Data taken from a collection
- - - -
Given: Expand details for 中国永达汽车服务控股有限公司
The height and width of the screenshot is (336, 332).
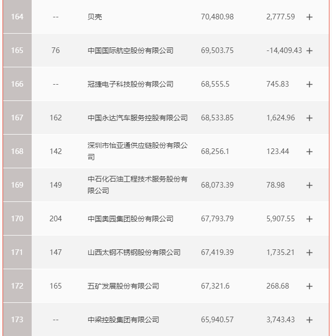Looking at the screenshot, I should [309, 118].
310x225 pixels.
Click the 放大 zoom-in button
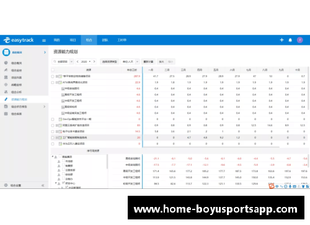(x=161, y=62)
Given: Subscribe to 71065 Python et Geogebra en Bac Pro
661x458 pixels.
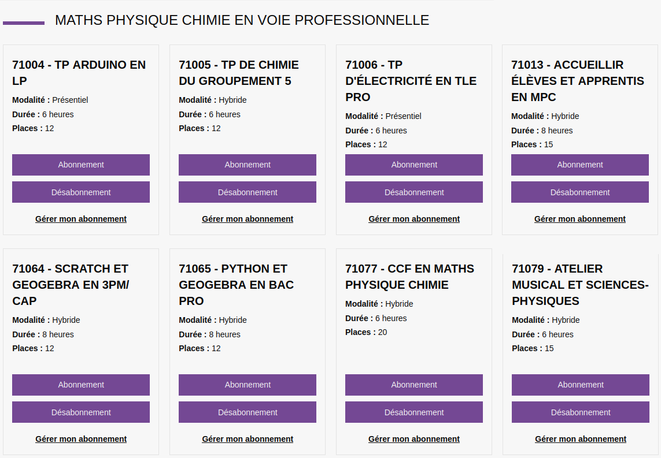Looking at the screenshot, I should tap(248, 385).
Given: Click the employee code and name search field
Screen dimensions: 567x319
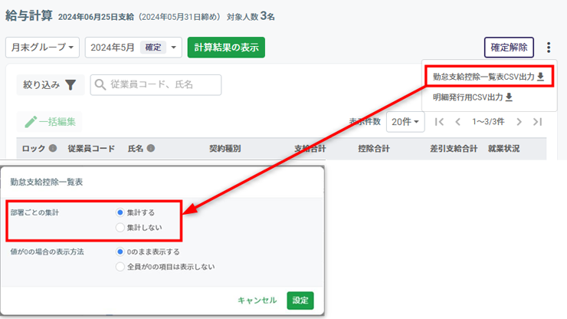Looking at the screenshot, I should click(156, 85).
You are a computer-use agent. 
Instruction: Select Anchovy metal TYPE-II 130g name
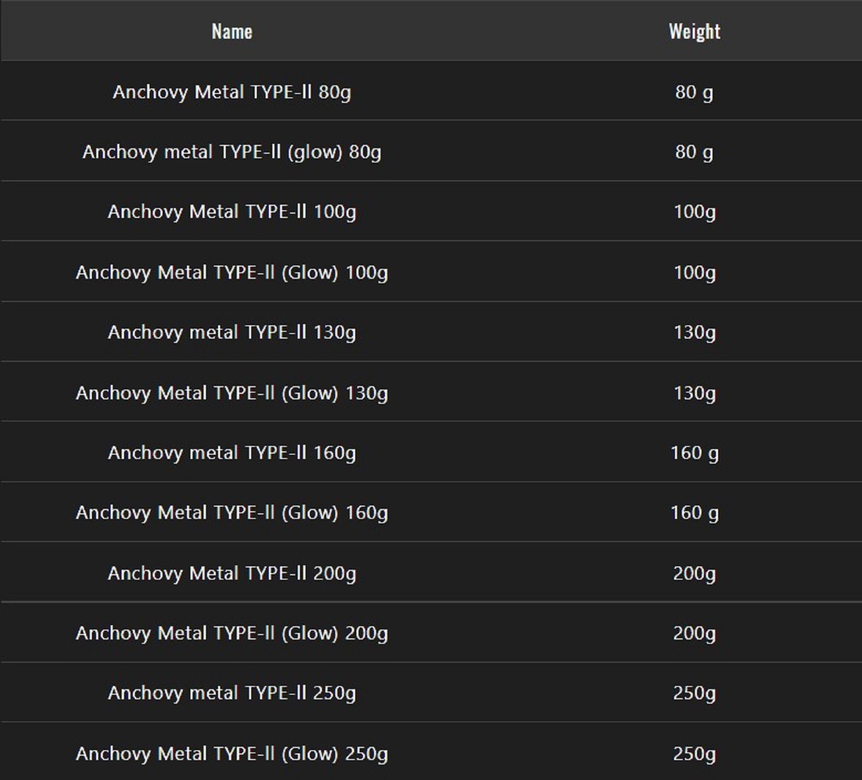point(232,332)
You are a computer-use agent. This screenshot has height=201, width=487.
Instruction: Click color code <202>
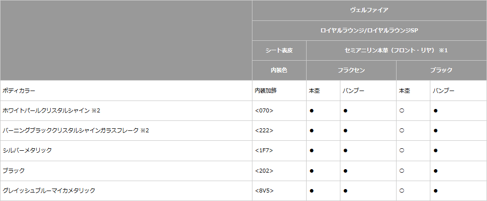[264, 171]
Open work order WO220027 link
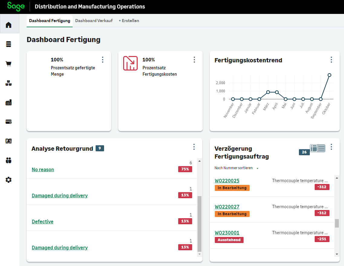The width and height of the screenshot is (344, 266). click(227, 207)
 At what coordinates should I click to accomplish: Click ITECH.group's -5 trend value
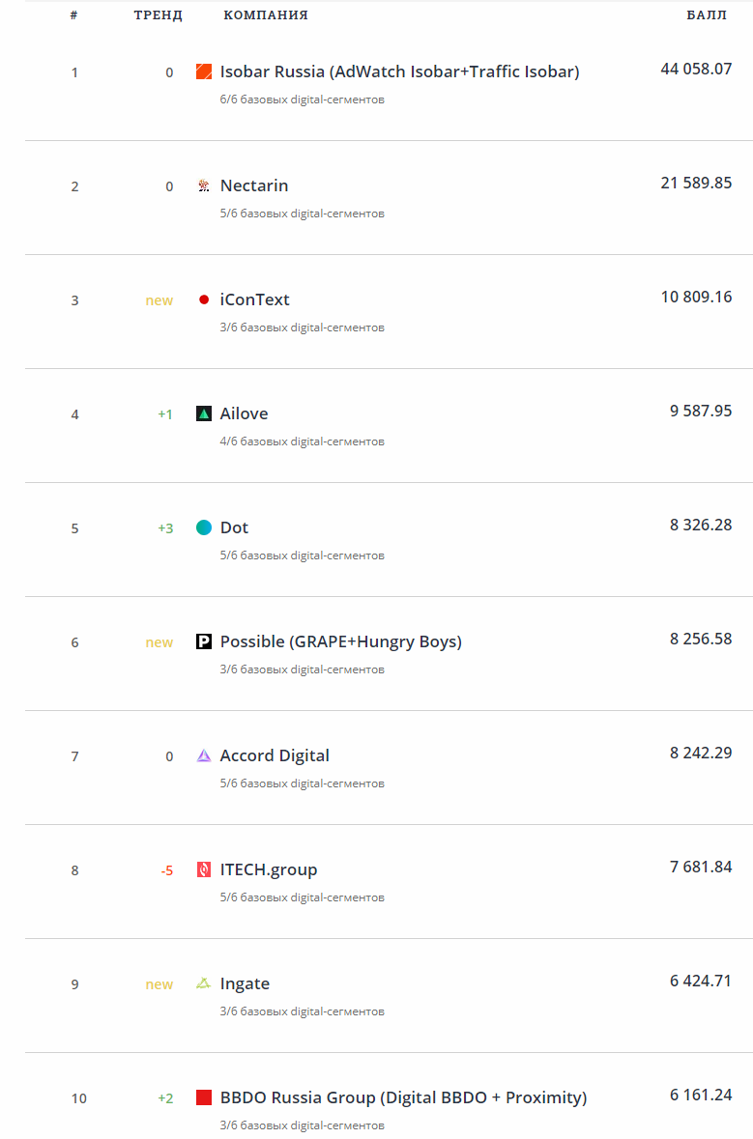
- - - -
Identify and copy every line above that contains the string "Instruction". Case counts.

Instruction: Select Anchovy metal TYPE-II 130g name
Instruction: Click color code <202>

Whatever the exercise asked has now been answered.